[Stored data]
○ ○ ○

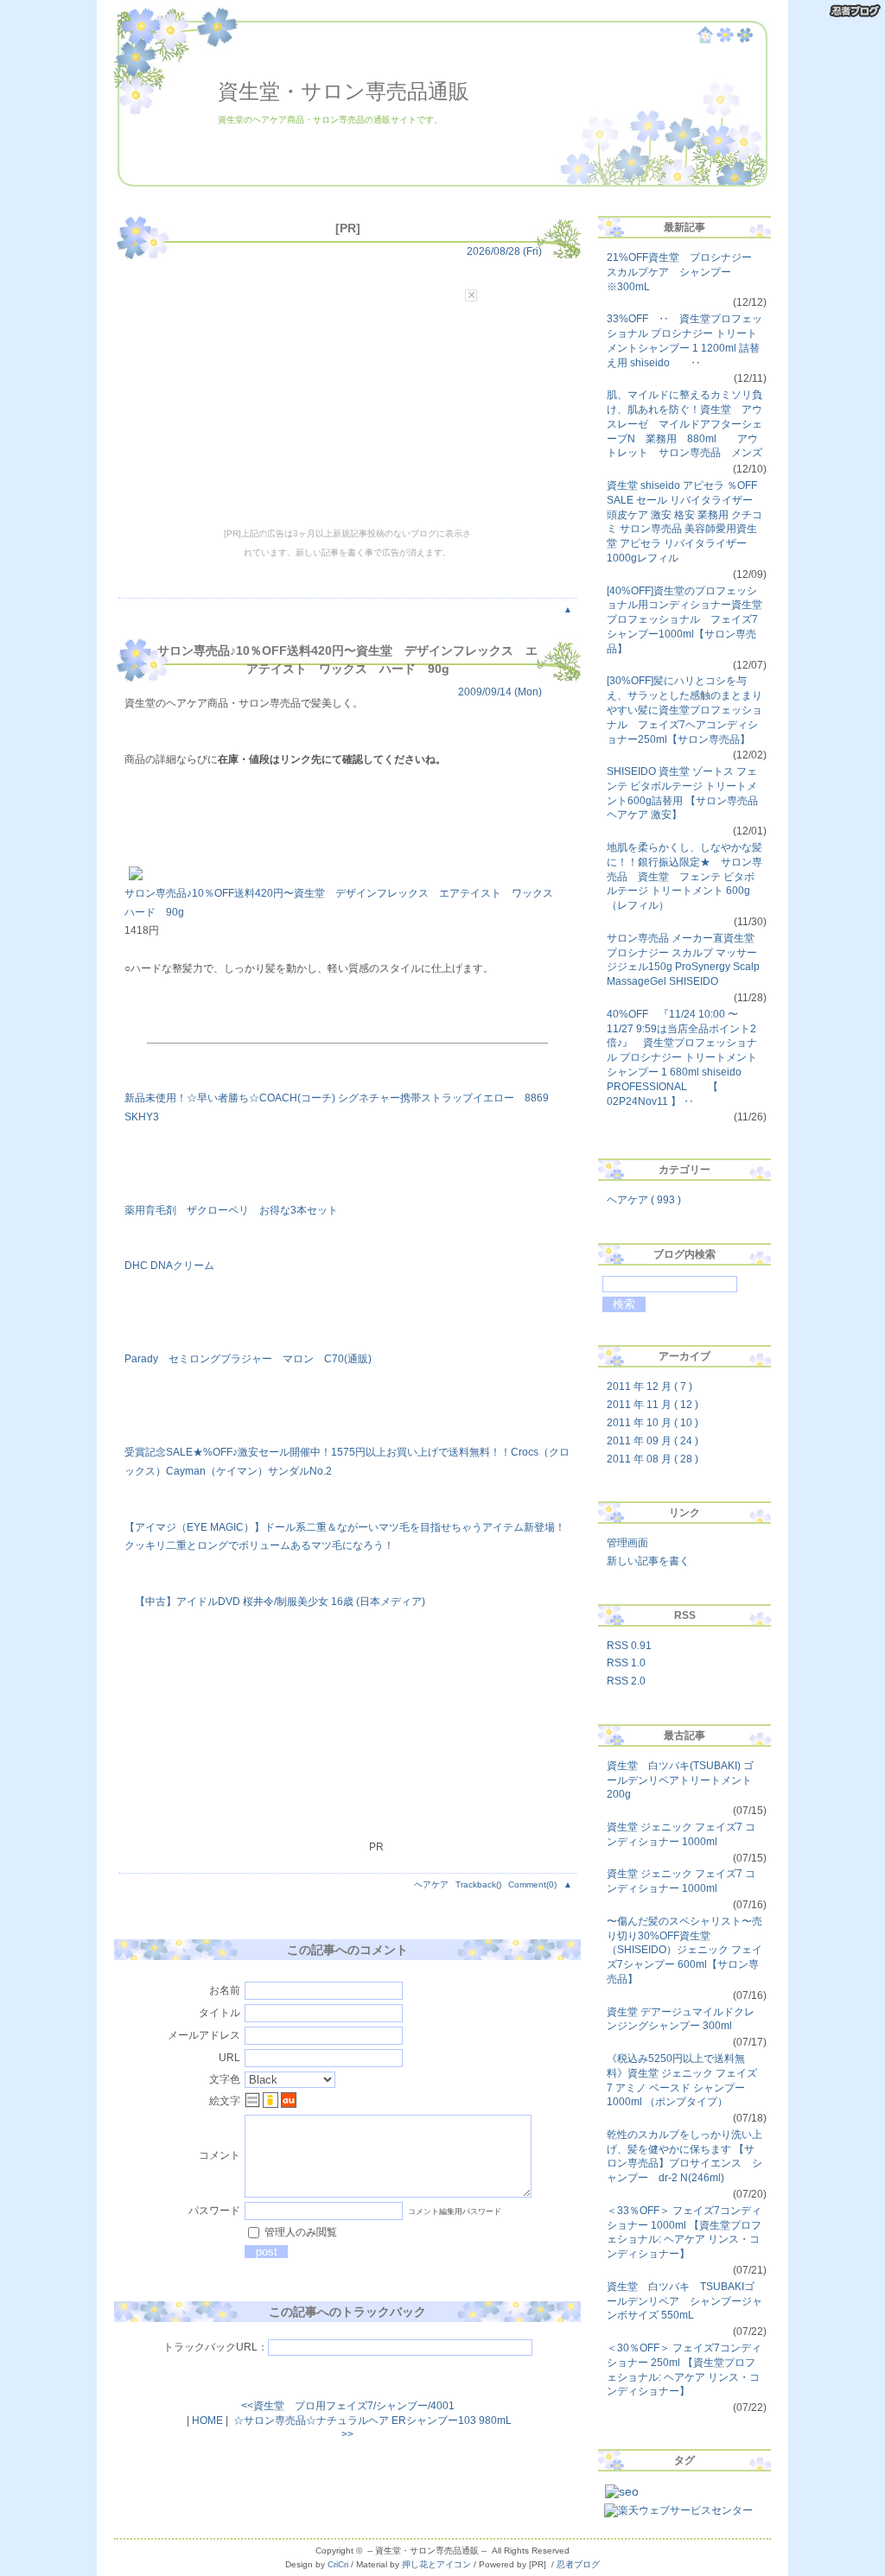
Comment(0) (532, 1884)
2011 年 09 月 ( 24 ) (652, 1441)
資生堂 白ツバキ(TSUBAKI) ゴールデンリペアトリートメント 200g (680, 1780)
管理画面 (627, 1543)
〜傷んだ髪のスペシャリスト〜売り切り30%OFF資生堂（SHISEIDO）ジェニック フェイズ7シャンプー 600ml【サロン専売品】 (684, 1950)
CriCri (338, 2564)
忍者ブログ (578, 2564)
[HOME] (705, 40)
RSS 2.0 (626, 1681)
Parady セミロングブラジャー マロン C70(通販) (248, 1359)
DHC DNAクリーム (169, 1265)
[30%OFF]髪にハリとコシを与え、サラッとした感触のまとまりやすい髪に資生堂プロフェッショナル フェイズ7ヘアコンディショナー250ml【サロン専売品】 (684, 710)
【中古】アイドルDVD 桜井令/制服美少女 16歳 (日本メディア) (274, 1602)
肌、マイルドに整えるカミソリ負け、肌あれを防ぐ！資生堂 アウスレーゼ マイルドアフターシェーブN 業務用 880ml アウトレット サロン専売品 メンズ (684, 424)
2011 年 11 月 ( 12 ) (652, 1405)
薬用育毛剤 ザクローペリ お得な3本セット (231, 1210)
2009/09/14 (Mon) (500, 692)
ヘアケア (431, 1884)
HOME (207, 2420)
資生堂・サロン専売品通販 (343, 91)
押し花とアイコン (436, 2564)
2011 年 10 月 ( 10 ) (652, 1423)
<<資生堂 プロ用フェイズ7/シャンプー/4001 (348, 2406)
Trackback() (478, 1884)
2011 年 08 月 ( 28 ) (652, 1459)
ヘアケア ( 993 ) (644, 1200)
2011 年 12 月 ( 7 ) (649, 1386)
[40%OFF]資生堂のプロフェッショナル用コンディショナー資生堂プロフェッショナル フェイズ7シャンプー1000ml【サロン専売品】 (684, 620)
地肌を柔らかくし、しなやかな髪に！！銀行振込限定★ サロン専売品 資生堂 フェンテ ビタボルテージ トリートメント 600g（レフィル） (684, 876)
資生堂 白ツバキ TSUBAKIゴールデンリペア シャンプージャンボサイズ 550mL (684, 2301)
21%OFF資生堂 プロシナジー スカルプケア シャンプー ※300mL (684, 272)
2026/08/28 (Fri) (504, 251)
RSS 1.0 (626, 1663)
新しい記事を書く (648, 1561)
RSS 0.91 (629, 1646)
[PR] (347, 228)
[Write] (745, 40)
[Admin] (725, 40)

○ ○ ○

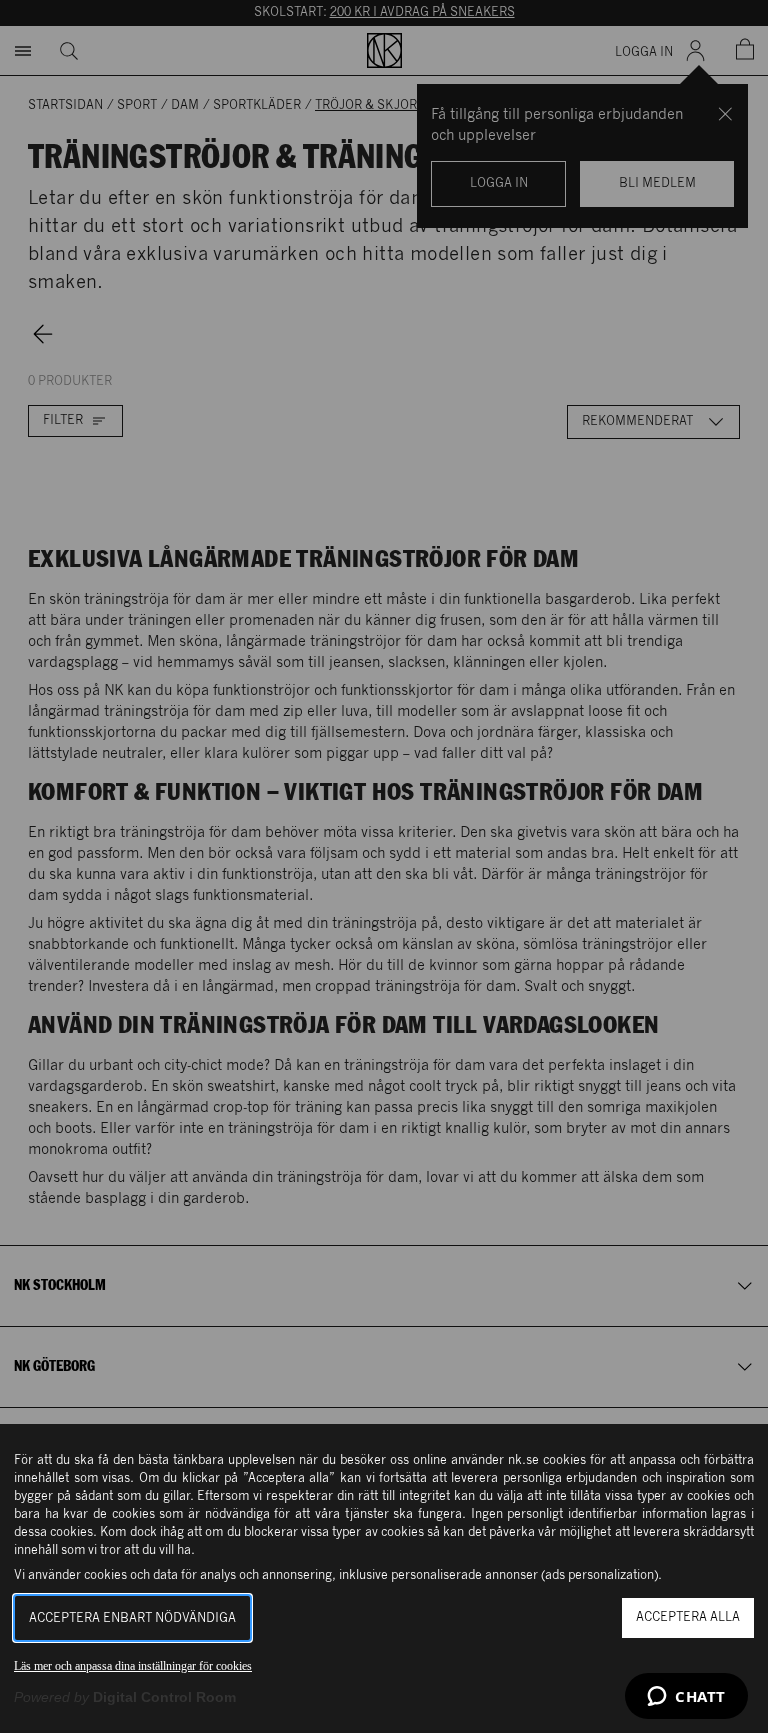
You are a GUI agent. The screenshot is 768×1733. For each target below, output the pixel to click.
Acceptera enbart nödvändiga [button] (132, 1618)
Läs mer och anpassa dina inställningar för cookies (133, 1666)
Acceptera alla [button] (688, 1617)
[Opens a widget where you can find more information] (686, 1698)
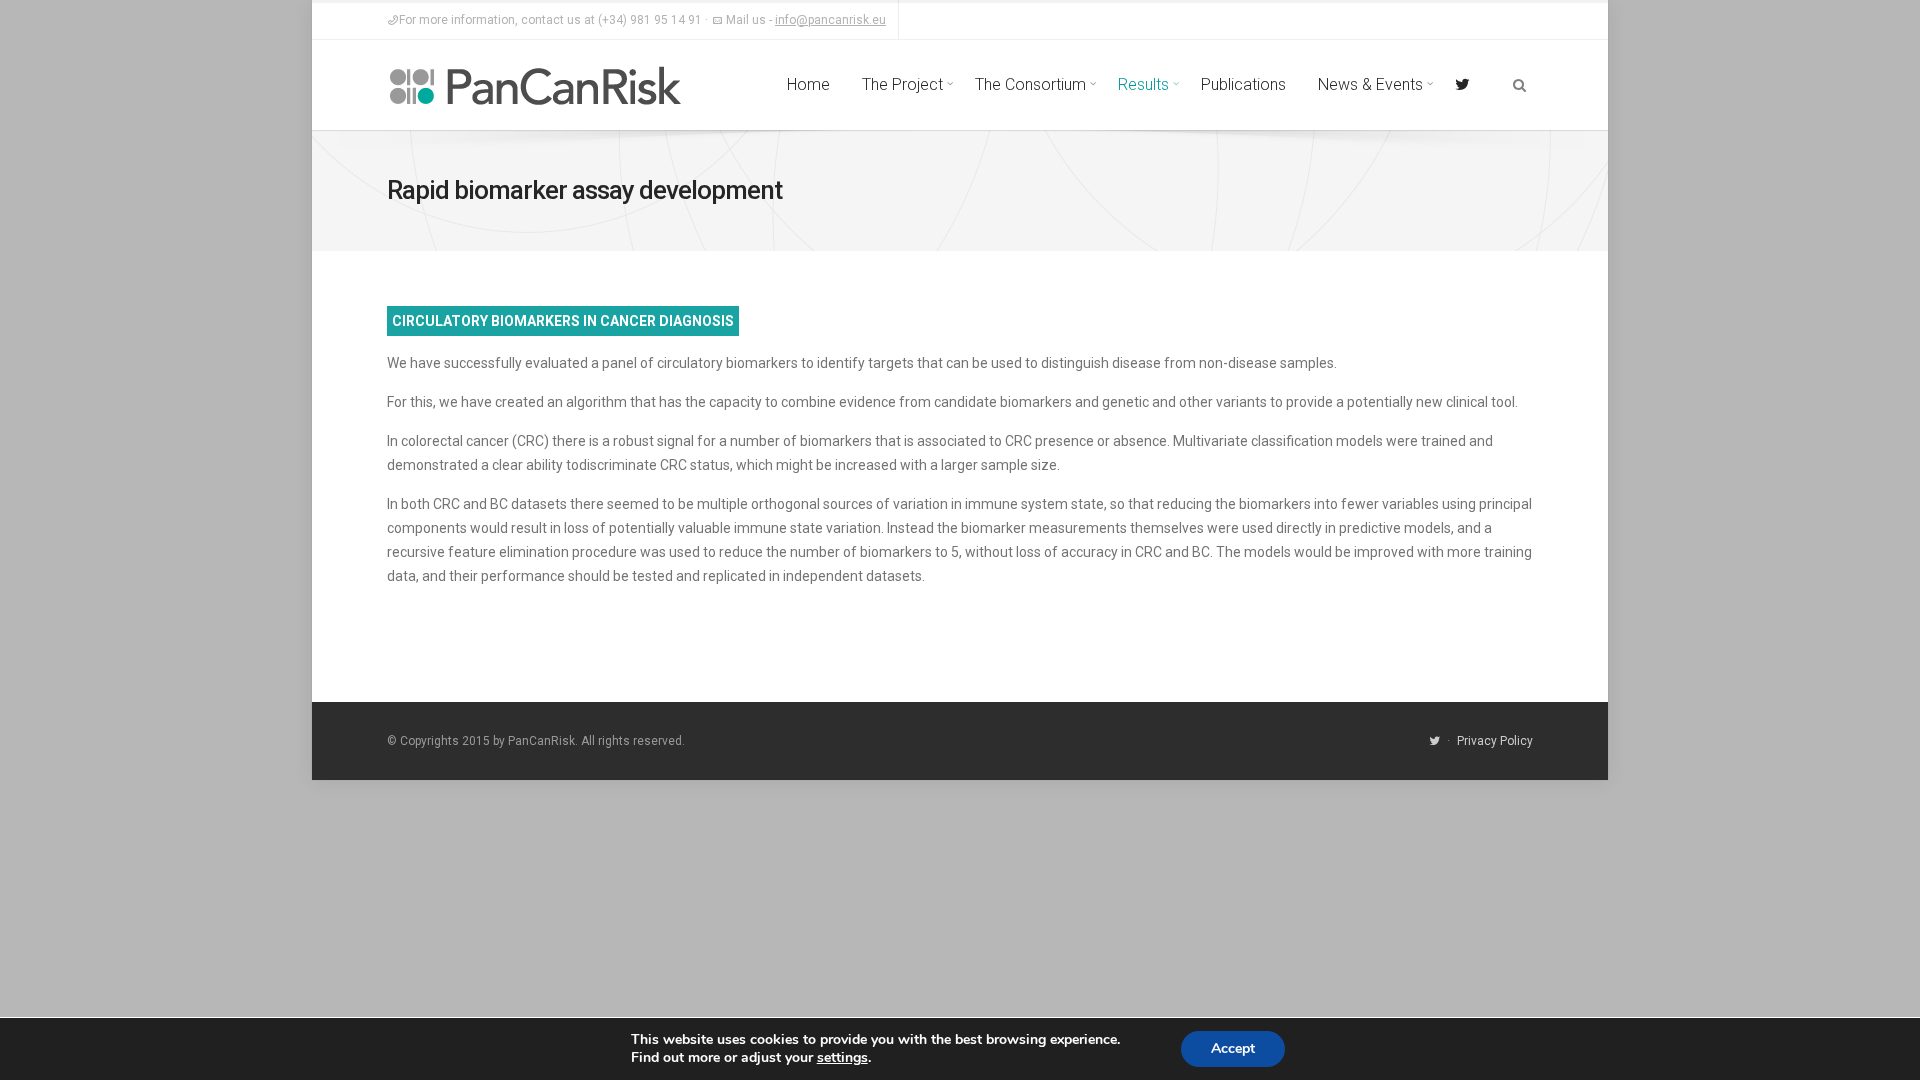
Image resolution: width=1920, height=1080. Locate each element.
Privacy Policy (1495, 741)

○ ○ ○

=== Assignment ===
From the data above, reproduce word for word the lines running from the line with "地肌を柔らかくし、しなやかな髪に！！銀行振込限定★ サロン専売品 資生堂" to the line with "[Admin] (725, 40)", ends included.

=== Solved exercise ===
地肌を柔らかくし、しなやかな髪に！！銀行振込限定★ サロン専売品 資生堂 フェンテ ビタボルテージ トリートメント 600g（レフィル） (684, 876)
資生堂 白ツバキ TSUBAKIゴールデンリペア シャンプージャンボサイズ 550mL (684, 2301)
21%OFF資生堂 プロシナジー スカルプケア シャンプー ※300mL (684, 272)
2026/08/28 (Fri) (504, 251)
RSS 1.0 (626, 1663)
新しい記事を書く (648, 1561)
RSS 0.91 (629, 1646)
[PR] (347, 228)
[Write] (745, 40)
[Admin] (725, 40)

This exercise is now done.